# GT 730 (GK208) Speicher Spannnung anheben



## PCGH_Willi (5. Oktober 2014)

Moin moin,

Ich hab grad ne gt730 mit gk208 core und 384 shadern da und wollte die Karte eben Benchen. Jetzt ist das Problem, dass die Karte nur 64 bit speicher Bandbreite hat  ich hab den Speicher takt nur um 150 mhz von 900 auf 1050 anheben können. Hat jemand ne ahnung ob und wenn ja wie man die speiche spannung ändern kann? (möglichst ohne hardmod ) 

Die gpu selber läuft mittlerweile mit knapp 1200 mhz  (stock: 902) bei 1.3125v anstatt 1.075 glaub ich (is das höchste, was der bios editor zulässt ) 
hier mal n vantage score mit gpu-z screenshot 


			Dieser Inhalt steht nur eingeloggten Mitgliedern zur Verfügung.
        

 (für hwbot scores wird die cpu natürlich auch noch übertaktet, ist ja jetz nur zu demonstrationszwecken   und ja ich weis, vantage zeigt die 280, ist aber der score von der 730  )

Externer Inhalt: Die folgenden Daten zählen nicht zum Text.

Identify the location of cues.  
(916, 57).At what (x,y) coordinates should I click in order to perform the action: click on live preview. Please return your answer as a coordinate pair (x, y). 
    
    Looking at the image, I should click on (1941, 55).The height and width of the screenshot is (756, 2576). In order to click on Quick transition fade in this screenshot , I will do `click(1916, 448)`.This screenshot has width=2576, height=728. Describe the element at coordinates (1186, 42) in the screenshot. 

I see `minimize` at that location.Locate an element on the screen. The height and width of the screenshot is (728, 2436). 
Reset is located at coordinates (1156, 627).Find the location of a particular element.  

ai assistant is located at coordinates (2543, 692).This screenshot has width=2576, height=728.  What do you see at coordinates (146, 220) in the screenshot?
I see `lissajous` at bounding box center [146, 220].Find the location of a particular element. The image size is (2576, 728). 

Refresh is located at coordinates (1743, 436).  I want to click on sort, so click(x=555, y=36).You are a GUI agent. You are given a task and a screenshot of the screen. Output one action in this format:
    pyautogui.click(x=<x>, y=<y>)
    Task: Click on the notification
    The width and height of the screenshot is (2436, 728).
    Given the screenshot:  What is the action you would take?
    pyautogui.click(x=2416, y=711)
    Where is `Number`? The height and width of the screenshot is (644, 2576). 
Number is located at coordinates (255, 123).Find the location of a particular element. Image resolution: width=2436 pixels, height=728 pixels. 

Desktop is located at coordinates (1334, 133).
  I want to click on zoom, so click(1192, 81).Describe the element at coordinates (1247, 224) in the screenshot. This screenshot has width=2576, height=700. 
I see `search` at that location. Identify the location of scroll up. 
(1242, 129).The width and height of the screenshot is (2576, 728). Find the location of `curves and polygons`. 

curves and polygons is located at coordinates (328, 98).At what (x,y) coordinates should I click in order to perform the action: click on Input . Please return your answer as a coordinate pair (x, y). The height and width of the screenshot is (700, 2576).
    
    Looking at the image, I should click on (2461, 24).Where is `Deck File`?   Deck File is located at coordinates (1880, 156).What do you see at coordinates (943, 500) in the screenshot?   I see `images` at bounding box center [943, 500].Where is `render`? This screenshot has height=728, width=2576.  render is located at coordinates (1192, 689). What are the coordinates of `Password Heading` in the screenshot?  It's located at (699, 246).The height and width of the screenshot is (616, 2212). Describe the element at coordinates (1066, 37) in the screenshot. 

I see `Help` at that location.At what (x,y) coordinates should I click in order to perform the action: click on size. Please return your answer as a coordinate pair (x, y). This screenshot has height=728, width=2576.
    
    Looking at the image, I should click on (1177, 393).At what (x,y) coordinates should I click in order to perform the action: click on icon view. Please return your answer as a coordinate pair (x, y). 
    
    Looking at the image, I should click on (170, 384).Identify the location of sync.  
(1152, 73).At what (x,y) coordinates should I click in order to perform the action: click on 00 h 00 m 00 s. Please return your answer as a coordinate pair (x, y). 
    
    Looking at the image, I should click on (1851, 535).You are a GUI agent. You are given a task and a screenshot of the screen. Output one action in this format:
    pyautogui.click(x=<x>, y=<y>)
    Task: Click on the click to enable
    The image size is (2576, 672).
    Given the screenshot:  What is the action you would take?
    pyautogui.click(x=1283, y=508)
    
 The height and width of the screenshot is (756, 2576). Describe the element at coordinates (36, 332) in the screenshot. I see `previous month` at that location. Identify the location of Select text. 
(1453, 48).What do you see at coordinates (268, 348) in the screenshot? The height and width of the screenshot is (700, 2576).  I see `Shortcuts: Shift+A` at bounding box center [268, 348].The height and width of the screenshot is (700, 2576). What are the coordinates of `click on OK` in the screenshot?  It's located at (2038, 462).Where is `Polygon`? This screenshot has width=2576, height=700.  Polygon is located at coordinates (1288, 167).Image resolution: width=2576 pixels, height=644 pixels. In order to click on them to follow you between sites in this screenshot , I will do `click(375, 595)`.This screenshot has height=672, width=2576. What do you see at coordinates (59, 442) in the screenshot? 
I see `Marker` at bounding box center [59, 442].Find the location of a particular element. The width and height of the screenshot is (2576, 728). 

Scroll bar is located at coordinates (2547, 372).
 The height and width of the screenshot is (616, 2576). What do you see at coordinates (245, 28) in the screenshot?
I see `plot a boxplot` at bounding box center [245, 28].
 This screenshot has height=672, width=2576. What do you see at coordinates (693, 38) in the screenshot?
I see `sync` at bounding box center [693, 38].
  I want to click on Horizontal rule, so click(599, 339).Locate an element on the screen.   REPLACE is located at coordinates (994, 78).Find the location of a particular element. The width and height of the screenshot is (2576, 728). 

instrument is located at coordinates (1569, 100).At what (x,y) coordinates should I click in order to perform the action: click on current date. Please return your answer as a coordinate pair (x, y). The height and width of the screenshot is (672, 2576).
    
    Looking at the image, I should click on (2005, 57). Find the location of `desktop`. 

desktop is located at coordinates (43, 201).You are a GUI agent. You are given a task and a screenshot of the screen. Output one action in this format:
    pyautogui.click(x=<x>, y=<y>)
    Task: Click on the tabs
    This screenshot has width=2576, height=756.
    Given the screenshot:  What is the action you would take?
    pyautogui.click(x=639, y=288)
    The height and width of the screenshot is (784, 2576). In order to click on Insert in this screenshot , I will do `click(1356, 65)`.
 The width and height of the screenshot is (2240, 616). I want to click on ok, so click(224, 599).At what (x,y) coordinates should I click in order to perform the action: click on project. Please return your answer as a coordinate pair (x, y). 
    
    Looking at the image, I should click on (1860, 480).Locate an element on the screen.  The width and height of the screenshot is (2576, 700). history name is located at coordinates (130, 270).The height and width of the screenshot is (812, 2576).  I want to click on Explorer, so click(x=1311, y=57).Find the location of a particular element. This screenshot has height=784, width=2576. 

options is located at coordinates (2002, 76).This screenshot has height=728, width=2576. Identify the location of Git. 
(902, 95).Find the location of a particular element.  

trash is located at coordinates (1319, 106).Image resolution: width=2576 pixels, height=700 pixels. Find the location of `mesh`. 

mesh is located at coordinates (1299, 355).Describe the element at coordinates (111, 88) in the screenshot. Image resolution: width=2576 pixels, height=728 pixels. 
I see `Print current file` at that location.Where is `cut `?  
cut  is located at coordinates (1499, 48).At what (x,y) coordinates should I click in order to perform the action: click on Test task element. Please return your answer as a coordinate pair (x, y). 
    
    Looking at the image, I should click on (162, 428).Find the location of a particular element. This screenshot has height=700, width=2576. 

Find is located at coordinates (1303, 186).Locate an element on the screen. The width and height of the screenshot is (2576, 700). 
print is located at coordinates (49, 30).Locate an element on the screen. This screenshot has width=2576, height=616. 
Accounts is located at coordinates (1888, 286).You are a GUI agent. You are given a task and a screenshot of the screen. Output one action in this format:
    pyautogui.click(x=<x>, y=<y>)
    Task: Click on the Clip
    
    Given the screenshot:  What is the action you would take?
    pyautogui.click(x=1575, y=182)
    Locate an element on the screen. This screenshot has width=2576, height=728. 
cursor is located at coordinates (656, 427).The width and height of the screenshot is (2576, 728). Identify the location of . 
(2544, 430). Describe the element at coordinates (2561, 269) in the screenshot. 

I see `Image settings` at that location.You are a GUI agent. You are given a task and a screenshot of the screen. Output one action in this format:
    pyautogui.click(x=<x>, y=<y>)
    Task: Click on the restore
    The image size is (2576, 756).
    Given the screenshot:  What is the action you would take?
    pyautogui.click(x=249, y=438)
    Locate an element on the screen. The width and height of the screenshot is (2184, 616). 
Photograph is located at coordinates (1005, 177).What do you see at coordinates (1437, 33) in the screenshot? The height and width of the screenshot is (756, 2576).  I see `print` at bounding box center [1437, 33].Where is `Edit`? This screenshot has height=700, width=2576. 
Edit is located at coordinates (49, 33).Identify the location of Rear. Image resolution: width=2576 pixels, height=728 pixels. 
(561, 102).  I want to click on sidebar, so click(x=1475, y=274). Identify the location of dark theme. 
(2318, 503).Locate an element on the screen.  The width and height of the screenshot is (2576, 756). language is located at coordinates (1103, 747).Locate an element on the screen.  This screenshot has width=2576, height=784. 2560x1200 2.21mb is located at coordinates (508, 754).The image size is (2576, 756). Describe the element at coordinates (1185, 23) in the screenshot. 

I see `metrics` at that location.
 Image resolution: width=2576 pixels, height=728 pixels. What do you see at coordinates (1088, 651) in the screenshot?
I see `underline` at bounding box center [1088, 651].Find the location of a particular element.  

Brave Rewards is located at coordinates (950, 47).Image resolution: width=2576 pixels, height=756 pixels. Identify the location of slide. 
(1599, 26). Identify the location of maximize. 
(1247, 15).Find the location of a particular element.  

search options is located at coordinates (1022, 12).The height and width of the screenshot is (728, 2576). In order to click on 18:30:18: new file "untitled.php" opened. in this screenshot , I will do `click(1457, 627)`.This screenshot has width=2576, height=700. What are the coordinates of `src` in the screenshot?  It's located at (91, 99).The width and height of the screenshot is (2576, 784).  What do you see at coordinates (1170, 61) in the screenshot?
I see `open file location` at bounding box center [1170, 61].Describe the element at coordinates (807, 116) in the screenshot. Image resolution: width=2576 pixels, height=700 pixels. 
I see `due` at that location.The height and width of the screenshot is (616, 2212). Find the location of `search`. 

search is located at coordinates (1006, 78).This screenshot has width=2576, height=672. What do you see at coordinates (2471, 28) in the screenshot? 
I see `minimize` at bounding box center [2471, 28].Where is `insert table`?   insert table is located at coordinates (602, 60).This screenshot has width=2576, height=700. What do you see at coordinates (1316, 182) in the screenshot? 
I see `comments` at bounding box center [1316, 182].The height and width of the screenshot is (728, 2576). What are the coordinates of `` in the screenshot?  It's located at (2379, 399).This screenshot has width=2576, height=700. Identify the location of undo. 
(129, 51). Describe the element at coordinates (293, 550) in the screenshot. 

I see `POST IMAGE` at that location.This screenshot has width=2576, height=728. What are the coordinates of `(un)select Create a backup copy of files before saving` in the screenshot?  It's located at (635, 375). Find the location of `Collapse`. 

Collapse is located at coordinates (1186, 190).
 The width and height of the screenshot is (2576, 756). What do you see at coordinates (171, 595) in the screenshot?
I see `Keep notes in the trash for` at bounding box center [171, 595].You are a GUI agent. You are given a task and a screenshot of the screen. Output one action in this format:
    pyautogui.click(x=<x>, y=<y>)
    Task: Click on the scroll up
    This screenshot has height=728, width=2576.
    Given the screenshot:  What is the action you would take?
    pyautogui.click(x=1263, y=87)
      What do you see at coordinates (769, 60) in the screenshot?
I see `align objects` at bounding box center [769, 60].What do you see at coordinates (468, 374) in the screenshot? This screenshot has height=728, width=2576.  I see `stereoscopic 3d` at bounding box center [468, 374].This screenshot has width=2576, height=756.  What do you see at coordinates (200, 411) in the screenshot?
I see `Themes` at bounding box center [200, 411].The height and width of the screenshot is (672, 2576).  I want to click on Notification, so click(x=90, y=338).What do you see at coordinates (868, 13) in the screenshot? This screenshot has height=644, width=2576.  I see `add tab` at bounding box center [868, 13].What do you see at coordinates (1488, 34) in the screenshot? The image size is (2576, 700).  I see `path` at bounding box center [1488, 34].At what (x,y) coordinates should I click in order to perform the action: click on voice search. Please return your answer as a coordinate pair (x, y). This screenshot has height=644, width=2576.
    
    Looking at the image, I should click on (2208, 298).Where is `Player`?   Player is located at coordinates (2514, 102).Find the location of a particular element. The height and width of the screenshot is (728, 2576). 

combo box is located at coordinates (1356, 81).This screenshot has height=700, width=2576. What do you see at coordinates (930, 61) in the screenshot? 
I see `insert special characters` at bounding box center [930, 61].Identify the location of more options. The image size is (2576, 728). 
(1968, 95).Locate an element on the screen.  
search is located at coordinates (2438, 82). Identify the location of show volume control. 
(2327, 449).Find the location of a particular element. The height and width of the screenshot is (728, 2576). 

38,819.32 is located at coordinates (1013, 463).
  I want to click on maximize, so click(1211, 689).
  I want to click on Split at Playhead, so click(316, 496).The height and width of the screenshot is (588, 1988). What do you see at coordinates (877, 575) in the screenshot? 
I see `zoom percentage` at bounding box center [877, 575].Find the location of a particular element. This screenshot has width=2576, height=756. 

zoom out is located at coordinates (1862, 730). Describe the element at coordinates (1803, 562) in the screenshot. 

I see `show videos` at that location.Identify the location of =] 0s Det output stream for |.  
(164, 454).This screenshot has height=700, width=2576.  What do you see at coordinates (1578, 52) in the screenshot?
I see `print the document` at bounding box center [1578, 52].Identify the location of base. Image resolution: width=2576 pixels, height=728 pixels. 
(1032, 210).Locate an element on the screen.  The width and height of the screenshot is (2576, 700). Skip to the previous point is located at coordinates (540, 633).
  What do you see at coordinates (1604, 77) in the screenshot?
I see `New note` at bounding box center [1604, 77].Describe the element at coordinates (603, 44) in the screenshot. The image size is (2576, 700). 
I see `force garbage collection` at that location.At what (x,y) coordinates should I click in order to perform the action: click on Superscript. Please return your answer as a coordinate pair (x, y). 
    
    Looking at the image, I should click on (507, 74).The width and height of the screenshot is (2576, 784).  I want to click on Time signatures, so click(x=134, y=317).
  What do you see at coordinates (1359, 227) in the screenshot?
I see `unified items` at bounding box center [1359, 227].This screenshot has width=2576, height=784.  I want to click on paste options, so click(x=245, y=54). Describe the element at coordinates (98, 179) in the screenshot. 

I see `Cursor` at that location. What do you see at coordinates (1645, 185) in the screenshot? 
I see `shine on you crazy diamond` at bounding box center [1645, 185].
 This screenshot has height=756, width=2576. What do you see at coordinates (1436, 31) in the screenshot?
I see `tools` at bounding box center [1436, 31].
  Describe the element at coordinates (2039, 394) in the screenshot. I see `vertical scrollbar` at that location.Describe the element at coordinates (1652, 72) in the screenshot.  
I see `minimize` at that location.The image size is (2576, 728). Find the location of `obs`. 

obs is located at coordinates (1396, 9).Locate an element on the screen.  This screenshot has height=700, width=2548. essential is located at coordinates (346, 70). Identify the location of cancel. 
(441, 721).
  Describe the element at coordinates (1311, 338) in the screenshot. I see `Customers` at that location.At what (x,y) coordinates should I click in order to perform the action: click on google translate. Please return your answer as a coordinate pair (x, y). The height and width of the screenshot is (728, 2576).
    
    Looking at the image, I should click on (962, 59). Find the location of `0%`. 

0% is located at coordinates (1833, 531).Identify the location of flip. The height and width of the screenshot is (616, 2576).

die gt640 (gleiche karte nur mit 128bit) schafft um die 8k gpu score stock

gibts vill ne möglichkeit den bus hoch zu flashen? evtl hat die karte nen 128 bit bus und der is nur "abgetrennt" sind schließlich gleich viele speicherchips wie bei der 640 (4 stück a 256mb nehm ich an) was dann auch warscheinlich der gleiche bus wäre...

MfG: Willi


----------



## _vicious_ (5. Oktober 2014)

mehr takt wird nicht ohne anpassung der latenz möglich sein. 64 bit kannst du mit sicherheit nicht dazuflashen.


----------



## PCGH_Willi (5. Oktober 2014)

_vicious_ schrieb:


> mehr takt wird nicht ohne anpassung der latenz möglich sein. 64 bit kannst du mit sicherheit nicht dazuflashen.


 
hmm, Ja das ist mir auch klar, deswegen hab ich auch gefragt ob man die ram spannung iwie erhöhen kann  

Ja hab ich mir schon gedacht, bloß das komische is, dass es die selbe karte nochmal in 128bit gibt (selber speicherhersteller, takt, gpu etc.... auch als gt730) deswegen hab ich gedacht, dass die vill blos via bios deaktiviert wurden


----------



## Lippokratis (5. Oktober 2014)

mach mal ein Bild der nackten Kartenvorder- und -rückseite. Vielleicht geht ja auch ein Pencilmod, wenn du nicht löten möchtest.


----------



## PCGH_Willi (5. Oktober 2014)

im Prinzip könnte ich schon löten, es scheitert nur daran, dass ich keinen lötkolben hab  bilder kommen gleich 

Edit: so hier


			Dieser Inhalt steht nur eingeloggten Mitgliedern zur Verfügung.
        




			Dieser Inhalt steht nur eingeloggten Mitgliedern zur Verfügung.
        

hätte die karte vill noch n bissl sauber machen sollen


----------